With pictures excluded, copy word for word the lines in the data below from the line containing "You are a computer-use agent. This" through the line containing "Task: Click the yellow Parcel Summary header".

##### Exercise data

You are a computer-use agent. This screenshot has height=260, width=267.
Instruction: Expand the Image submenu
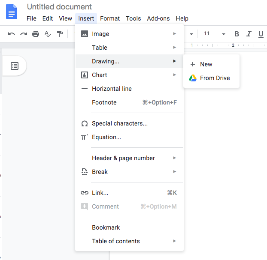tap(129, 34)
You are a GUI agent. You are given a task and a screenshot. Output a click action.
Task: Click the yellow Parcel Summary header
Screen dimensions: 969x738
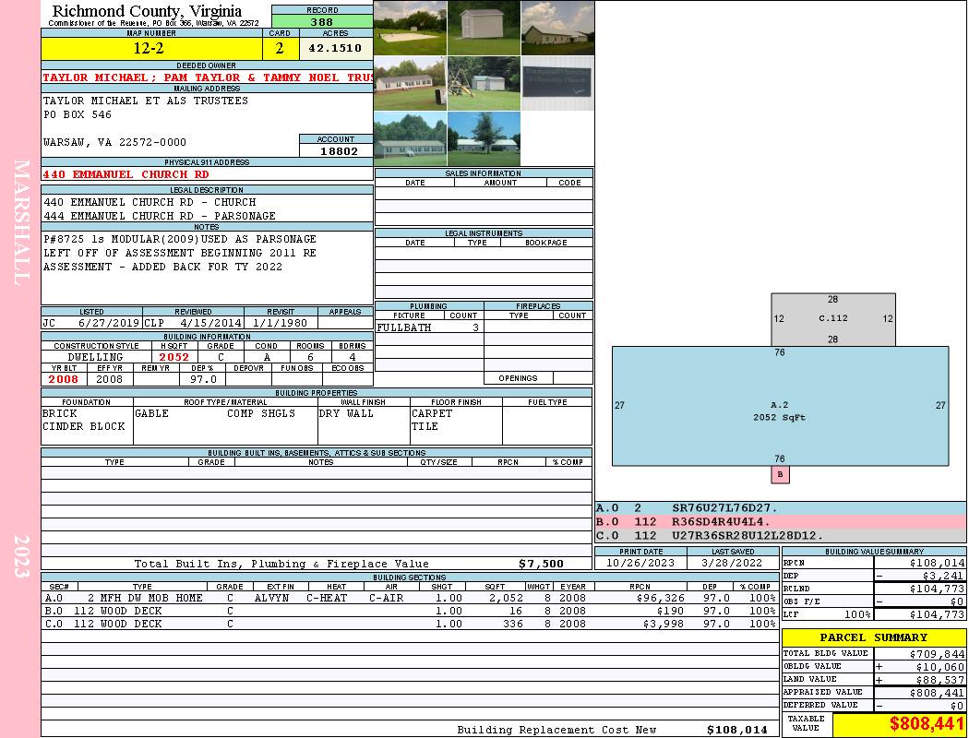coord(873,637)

##########
##### Exercise data

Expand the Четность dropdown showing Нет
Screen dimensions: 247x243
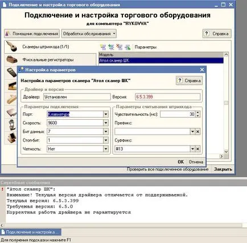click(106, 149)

##########
##### Exercise data

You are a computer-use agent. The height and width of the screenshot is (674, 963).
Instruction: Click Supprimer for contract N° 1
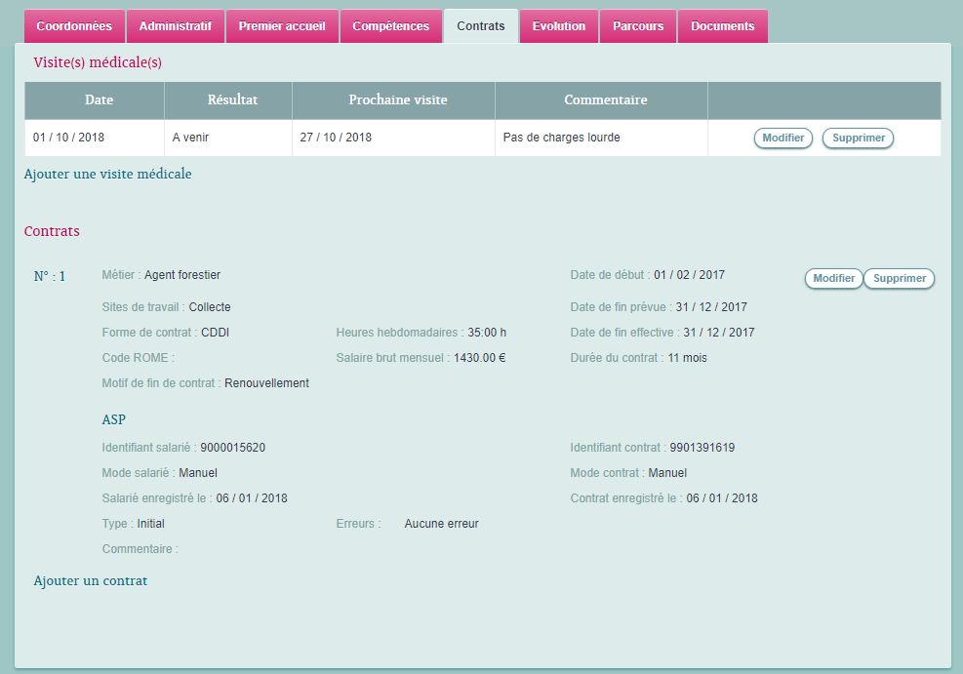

##########

§ Exercise answer
You are a computer-use agent. This screenshot has height=260, width=267.
Instruction: Expand the Image submenu
tap(129, 34)
You are a GUI agent. You are given a task and a screenshot. Output a click action.
Task: Click the yellow Parcel Summary header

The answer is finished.